Provided passage:
━━━━━━━━

Jay Peak Investor Sues Vermont EB-5 Regional Center

Jay Peak Investor Sues Vermont EB-5 Regional Center

EB-5 Visa, EB5 Visa, EB-5 Investment

A Jay Peak investor is suing the state over allegations that officials covered up a $200 million Ponzi-like scheme in which more than 800 EB-5 immigrant investors were defrauded.

In the civil complaint, Tony Sutton, an investor from London, charges that three state entities and 10 current and former state officials were at best “grossly negligent” and at worst intimately involved in a conspiracy to cover up their joint improprieties.

Sutton and his attorneys allege that the state effectively acted as partners in the alleged fraud at Jay Peak Resort.

EB-5 Visa, EB5 Visa, EB-5 Investment
Tony Sutton, an investor in the Tram Haus Lodge at Jay Peak Resort. 

The state did not call the Jay Peak developers to account, despite evidence that Ariel Quiros, the owner of the resort, and Bill Stenger, CEO of the company, were defrauding investors, the lawsuit alleges.

Instead, state officials attempted to cover up their complicity in the fraud, Sutton says.

The 16-count class action lawsuit alleges that the state failed to perform due diligence in reviewing the projects, failed to monitor the projects, violated securities laws, profited at the expense of investors, misrepresented its oversight role to investors, and failed to follow up on red flags that would have uncovered the scheme.

The Vermont EB-5 Regional Center, which was responsible for administering and monitoring the Jay Peak projects, refused to hold the developers accountable in 2014, Sutton alleges. When investors complained to state officials about fraudulent activity, the regional center director and others at the Agency of Commerce and Community Development defended the developers and rebuffed investors’ demands for help.

“We made no demands but just asked the VRC for help as none was provided by Jay Peak themselves,” Sutton said by email. “As is well documented the VRC did everything but help us. In fact, quite the opposite. It is mystifying why the State of Vermont appears to be holding no one accountable.”

━━━━━━━━

Records:

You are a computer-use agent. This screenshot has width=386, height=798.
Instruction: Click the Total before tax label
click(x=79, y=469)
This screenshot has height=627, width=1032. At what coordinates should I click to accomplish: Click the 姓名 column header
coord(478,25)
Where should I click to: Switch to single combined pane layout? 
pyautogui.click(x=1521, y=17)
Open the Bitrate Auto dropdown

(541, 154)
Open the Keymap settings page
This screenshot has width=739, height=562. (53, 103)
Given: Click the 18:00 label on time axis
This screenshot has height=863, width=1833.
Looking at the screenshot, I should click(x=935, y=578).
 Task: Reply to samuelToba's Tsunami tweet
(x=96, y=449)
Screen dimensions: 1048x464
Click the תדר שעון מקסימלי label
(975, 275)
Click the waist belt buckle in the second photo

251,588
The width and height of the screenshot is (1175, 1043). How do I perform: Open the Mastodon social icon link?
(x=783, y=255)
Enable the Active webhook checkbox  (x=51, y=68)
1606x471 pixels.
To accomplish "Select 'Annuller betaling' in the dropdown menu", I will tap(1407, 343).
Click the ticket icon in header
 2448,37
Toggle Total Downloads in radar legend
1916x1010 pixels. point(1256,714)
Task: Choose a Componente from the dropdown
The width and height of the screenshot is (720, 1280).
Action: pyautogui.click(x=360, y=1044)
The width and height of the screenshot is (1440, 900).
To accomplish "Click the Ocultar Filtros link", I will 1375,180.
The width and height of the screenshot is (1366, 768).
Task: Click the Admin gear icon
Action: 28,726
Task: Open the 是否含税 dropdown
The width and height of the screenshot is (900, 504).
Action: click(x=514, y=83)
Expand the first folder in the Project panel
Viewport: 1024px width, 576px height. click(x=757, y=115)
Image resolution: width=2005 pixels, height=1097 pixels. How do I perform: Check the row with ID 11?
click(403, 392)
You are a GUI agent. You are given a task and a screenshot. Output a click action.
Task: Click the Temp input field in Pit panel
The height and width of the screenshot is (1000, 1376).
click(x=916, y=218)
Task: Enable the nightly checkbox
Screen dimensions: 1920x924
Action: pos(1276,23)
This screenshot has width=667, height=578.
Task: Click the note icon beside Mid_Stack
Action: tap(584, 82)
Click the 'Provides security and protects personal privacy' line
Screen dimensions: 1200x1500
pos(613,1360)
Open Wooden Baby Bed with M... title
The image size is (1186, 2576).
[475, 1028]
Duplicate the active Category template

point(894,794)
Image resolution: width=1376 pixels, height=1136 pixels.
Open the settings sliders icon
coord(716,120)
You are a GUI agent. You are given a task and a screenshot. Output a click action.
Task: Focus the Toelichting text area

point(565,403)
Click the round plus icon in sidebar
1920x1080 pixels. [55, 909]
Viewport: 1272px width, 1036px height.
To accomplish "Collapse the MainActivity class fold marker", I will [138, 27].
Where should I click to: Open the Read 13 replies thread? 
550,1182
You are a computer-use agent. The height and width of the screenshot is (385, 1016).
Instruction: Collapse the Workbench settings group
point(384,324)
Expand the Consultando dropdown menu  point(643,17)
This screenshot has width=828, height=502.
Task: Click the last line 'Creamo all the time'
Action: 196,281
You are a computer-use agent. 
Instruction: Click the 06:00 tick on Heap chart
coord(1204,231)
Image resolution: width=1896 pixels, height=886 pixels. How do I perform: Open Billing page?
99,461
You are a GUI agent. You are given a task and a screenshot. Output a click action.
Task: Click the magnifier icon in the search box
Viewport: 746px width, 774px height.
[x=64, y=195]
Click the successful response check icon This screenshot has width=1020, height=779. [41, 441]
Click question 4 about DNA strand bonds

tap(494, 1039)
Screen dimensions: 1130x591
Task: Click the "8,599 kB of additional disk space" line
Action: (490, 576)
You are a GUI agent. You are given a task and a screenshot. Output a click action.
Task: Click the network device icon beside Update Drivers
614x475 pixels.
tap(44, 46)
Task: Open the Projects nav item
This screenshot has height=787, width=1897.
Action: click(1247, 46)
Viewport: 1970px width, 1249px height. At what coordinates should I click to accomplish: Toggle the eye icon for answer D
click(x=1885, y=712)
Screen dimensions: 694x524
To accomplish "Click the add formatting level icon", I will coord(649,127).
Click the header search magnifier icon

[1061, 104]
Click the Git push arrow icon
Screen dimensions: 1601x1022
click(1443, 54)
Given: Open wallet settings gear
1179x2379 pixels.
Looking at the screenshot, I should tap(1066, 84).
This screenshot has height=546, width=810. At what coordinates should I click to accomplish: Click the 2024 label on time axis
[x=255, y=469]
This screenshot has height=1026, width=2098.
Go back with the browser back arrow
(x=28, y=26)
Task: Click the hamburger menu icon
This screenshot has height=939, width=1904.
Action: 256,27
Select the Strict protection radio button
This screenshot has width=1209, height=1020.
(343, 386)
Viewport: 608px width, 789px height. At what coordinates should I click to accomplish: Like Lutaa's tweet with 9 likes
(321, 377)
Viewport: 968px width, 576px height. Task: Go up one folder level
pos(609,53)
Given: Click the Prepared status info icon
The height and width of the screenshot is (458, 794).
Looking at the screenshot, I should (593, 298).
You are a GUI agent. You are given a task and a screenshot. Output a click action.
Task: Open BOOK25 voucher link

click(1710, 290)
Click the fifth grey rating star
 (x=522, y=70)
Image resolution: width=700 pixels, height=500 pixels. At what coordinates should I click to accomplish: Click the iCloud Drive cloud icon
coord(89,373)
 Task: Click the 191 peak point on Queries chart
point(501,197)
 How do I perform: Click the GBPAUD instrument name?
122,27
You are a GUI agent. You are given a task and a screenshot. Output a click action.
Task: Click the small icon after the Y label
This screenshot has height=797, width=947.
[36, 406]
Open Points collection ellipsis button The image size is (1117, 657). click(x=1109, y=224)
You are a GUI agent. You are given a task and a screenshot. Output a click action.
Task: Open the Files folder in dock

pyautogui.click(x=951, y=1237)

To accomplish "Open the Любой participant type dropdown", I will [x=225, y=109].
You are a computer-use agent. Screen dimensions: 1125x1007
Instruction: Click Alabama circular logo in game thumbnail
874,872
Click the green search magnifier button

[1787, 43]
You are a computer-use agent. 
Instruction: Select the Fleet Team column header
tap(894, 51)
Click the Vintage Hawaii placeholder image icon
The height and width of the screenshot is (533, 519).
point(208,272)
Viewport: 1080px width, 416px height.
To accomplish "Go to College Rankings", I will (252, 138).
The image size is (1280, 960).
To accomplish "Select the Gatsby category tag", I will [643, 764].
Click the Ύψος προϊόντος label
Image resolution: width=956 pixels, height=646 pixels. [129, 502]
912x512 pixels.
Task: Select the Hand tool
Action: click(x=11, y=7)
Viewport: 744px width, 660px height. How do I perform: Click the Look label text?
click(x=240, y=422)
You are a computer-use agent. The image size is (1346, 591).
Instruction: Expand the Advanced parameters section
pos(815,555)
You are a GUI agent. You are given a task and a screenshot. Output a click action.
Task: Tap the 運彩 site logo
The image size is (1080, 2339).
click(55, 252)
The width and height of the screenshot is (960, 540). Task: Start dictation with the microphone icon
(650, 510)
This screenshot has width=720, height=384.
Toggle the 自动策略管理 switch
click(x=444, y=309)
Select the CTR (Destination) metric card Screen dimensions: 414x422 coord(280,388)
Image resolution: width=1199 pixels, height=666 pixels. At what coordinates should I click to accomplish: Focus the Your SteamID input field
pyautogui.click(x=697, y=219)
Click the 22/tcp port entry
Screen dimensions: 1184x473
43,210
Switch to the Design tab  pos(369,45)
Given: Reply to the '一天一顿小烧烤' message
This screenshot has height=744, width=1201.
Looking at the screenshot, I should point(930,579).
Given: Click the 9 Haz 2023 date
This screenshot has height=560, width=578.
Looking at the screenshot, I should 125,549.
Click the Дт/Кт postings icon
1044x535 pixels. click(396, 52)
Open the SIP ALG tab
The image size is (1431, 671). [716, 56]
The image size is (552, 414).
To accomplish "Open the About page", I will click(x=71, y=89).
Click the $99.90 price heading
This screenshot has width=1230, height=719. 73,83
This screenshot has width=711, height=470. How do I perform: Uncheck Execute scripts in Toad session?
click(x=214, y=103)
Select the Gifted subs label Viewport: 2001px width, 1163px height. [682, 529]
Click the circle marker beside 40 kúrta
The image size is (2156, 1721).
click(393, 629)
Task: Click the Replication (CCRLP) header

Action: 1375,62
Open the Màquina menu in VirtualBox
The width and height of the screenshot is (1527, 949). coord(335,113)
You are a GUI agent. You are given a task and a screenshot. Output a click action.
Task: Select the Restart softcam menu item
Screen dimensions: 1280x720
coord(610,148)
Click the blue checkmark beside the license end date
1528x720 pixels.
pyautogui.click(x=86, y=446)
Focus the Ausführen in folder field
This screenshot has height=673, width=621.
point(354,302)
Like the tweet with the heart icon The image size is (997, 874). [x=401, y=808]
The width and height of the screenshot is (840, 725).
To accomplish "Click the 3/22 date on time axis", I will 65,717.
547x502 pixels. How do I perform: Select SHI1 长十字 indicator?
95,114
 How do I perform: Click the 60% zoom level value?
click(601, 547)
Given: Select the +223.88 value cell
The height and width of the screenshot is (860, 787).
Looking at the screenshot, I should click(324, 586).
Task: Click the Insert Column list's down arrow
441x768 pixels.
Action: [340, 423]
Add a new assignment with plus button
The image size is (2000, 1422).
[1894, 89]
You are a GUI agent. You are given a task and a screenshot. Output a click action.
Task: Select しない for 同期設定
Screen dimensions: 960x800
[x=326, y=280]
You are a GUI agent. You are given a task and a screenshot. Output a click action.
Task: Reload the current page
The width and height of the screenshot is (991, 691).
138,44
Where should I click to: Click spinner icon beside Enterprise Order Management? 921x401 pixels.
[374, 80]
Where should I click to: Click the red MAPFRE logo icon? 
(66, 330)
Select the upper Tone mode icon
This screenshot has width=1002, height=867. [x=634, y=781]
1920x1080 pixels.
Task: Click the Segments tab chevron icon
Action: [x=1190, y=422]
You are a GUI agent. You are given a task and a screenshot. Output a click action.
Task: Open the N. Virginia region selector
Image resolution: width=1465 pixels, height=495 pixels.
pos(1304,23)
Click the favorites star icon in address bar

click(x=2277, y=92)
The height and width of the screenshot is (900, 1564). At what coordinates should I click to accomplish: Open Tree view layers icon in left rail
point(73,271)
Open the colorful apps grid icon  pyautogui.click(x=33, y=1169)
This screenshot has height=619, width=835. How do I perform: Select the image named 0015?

━━━━━━━━

Short problem:
Answer these questions using the Jay Peak lawsuit article.
1. How many EB-5 immigrant investors were defrauded in the alleged scheme?
2. Where is Tony Sutton from?
3. How many counts does the class action lawsuit contain?

Answer to this exercise:
1. More than 800
2. London
3. 16